Contingency planning

resume, cv, firing edit

A friend near to me was let go today at work and I'm still feeling raw about it. The metaphors that jumped to mind were funerals and deaths. I'm sure he'll do alright; he's a super-smart guy and was a ton of fun to work with. But I'll miss him.

The thing is, people stay here at PEMCO for years and years. It's not uncommon to celebrate 10, 15, and 20+ year anniversaries regularly. Which means you might be a bit stale when you leave. Am I stale? Am I marketable? Am I battle-tested?

Zanshin

When I was in my 20s and first living on my own I felt the need for some socialization and structure. My Highschool friends had mostly gone away to college and I was working through two years of community college with a plan to transfer... somewhere later. I took a PE elective of Karate since I needed the credit and found I liked what it offered. Just one of the things I took away was the idea of zanshin which I understood as the followthrough of a punch.

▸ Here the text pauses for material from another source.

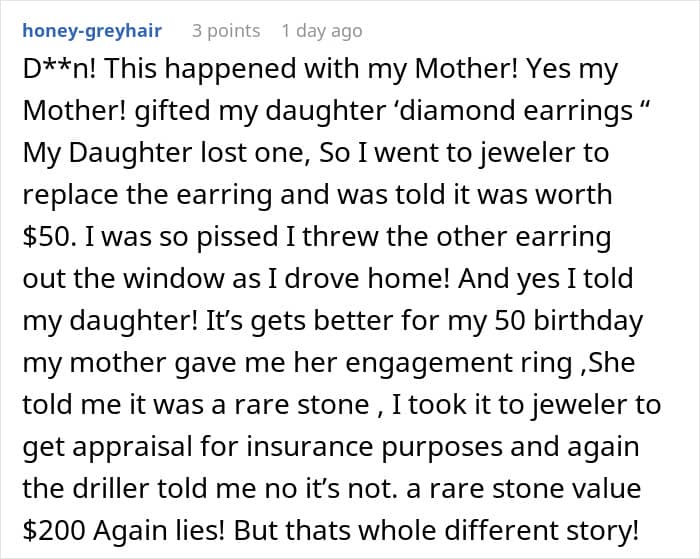Click the phrase 'told me it was a rare stone'

point(196,405)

Picture yourself punching a punchingbag. Do you reach out and tap it with your knuckless? A movement with followthrough extends through the punchingbag with the expectation that your movement cannot be stopped and will continue on the other side of the bag. Visualizing this way in a sparing match gives you more power against your opponent.

Perhaps it's hubris, but I've come to think that I can overcome many of the challenges in my way by being committed to the cause and giving my whole self to it. I think that an employer, and even moreso a friend, wants someone with them who will sink or swim as a team. Someone who leaves it all on the field. Someone who cares.

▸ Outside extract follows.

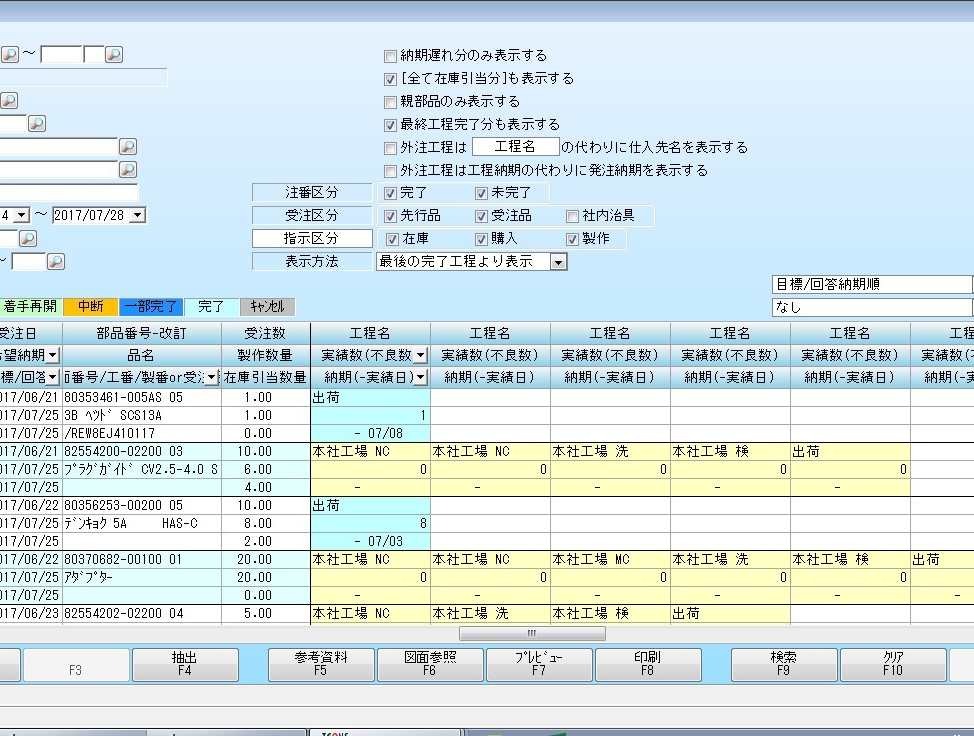Screen dimensions: 974x736
Task: Enable 納期遅れ分のみ表示する checkbox
Action: (x=391, y=56)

The opposite of this is appathy and a paycheck.

Sharpening the Saw

I was transfered out of my Development team and into our DevOps team in February of 2023. It was scary. I'd built my identity around developing software and all of a sudden I was surrounded by Operations guys that swore a lot more than the old team and just had a totally different flow. It was all about tickets. And everyone was in their silo.

It's been eight months now and we've gone through the storming and norming to get to the performing. I write a lot of terraform and occasionally some PowerShell. The problems now are cloud infrastructure problems but the science of troubleshooting them is substantially similar. I'm comfortable enough to share my personality with my new teammates and they haven't rejected me.

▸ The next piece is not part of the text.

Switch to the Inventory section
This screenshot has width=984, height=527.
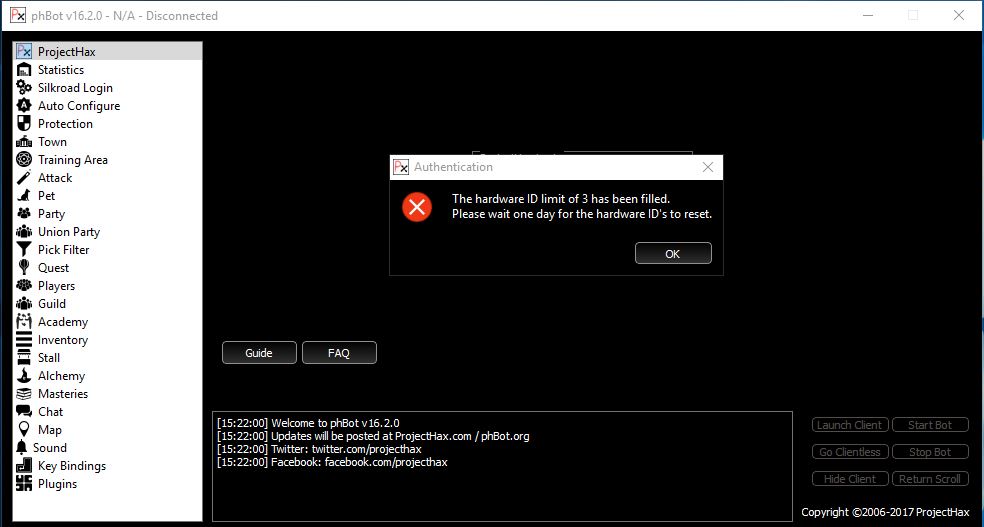(x=62, y=340)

Hanselman suggested in a blog post to keep sharpening the saw by which he meant to go out of your way to keep learning. Find that edge of discomfort and occasionally tip into that feeling. Read about the Kubernetes ecosystem and feel queasy. Write some JavaScript and get angry at prototypical inheritance until it starts to gel.

The opposite of this is a fragility.

Consultant Mindset

I graduated in 2008 with a CS degree from the University of Washington's branch campus in Tacoma. I'd gotten married the year before and was ready to start life as an adult. Heh, kids were another decade off but a global recession was just around the corner. The first gig to say "yes" to me was a tiny consulting shop in Kirkland that had one and a half developers and was looking to expand.

Mahendar was the senior developer assigning out work and reviewing it when I was done. Everything was in C# which was close enough to Java that I could pick up the syntax in a day and the tasks were really not too hard. I learned the agile method over the first few months then got the news that Mahendar was moving on and we were back to one and a half developers. For the 20 hours a week that Vishnu wasn't there I was the whole department.

I was only with that company for 3 or 4 years. In that time I learned that when most of your paycheck comes from billable hours it pays to 1) build good relationships, and 2) always be looking for new work. I found quickly that I wanted at least two medium sized projects on my plate in case one slowed down and a backlog of eager potential customers. If I ran out of work I had to fall back on #1 and work the relationships I had to drum up new work.

The opposite of this is complacency.